─── Text to read ───
By computing these integrals, we obtain

\begin{align} |C| & \leq \frac{(b - a)}{8 (d - c)} [\int_{c}^{d} |q (y, s)| |\frac{\partial^{2} f}{\partial t \partial s} (a, \frac{d - s}{d - c} c + \frac{s - c}{d - c} d)| \\ + \int_{c}^{d} |q (y, s)| |\frac{\partial^{2} f}{\partial t \partial s} (b, \frac{d - s}{d - c} c + \frac{s - c}{d - c} d)|] d s . \end{align}

Using co-ordinated convexity of

|\frac{\partial^{2} f}{\partial t \partial s}|

again, we get

\begin{array}{l} | C | \leq \frac{(b - a}{8 (d - c)} \\ \times {\int_{c}^{\frac{c + d}{2}} (s - c) [\frac{d - s}{d - c} | \frac{\partial^{2} f}{\partial r \partial s} (a, c) |] d s + \int_{c}^{\frac{c + d}{2}} (s - c) [\frac{s - c}{d - c} | \frac{\partial^{2} f}{\partial t \partial s} (a, d) |] d s \\ + \int_{\frac{c + d}{2}}^{d} (d - s) [\frac{d - s}{d - c} | \frac{\partial^{2} f}{\partial t \partial s} (a, c) |] d s + \int_{\frac{c + d}{2}}^{d} (d - s) [\frac{s - c}{d - c} | \frac{\partial^{2} f}{\partial t \partial s} (a, d) |] d s \\ + \int_{c}^{\frac{c + d}{2}} (s - c) [\frac{d - s}{d - c} | \frac{\partial^{2} f}{\partial t \partial s} (b, c) |] d s + \int_{d}^{\frac{c + d}{2}} (s - c) [\frac{s - c}{d - c} | \frac{\partial^{2} f}{\partial t \partial s} (b, d) |] d s \\ + \int_{\frac{c + d}{2}}^{d} (d - s) [\frac{d - s}{d - c} | \frac{\partial^{2} f}{\partial t \partial s} (b, c) |] d s + \int_{\frac{c + d}{2}}^{d} (d - s) [\frac{s - c}{d - c} | \frac{\partial^{2} f}{\partial t \partial s} (b, d) |] d s} . \end{array}

By a simple computation, we get the required result.

Remark 1. Suppose that all the assumptions of Theorem 7 are satisfied. If we choose

|\frac{\partial^{2} f}{\partial t \partial s}|

is bounded, i.e.,

{∥\frac{\partial^{2} f (t, s)}{\partial t \partial s}∥}_{\infty} = sup_{(t, s) \in (a, b) \times (c, d)} |\frac{\partial^{2} f (t, s)}{\partial t \partial s}| < \infty,

we get

|C| \leq \frac{(b - a) (d - c)}{16} {∥\frac{\partial^{2} f (t, s)}{\partial t \partial s}∥}_{\infty}

(2.1)
─── Data provided ───
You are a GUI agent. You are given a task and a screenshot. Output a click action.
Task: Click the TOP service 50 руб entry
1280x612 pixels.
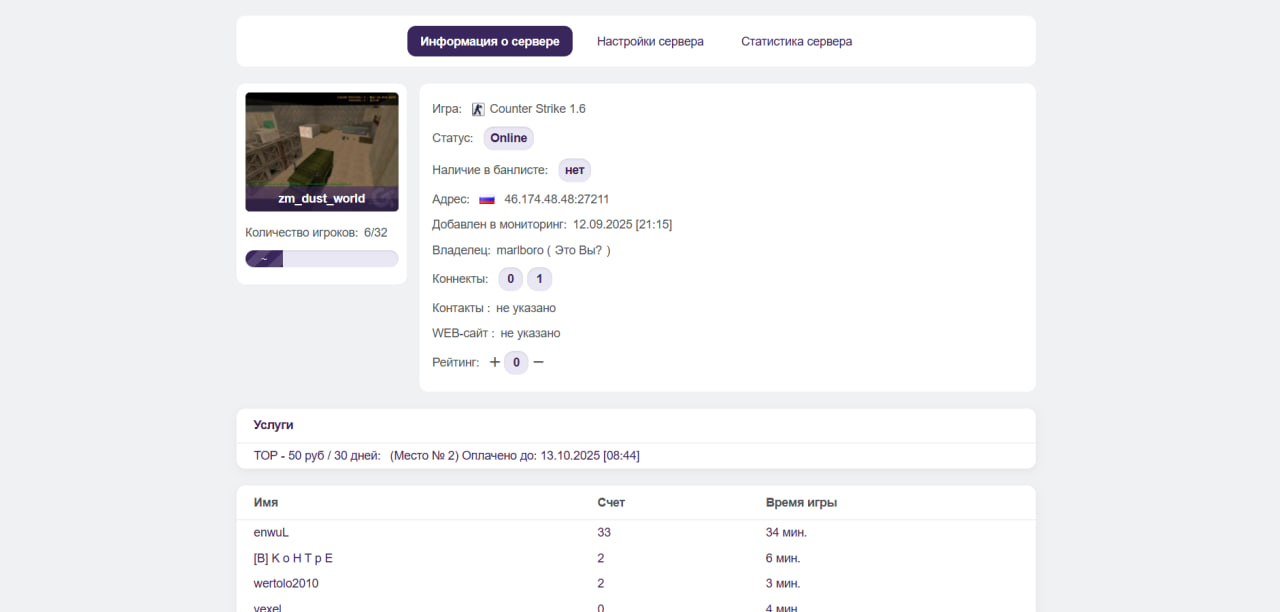[317, 455]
───
The exercise: For each statement, say yes or no depending on whether it agrees with the inequality excerpt, and quote the words of the excerpt that decide it: 1. Remark 1 starts by supposing that all the assumptions of Theorem 7 are satisfied. 2. The required result is reached through a lengthy computation. 3. The first bound on |C| comes from computing integrals.

Exercise solution:
1. Yes: "Suppose that all the assumptions of Theorem 7 are satisfied."
2. No: "By a simple computation, we get the required result."
3. Yes: "By computing these integrals, we obtain"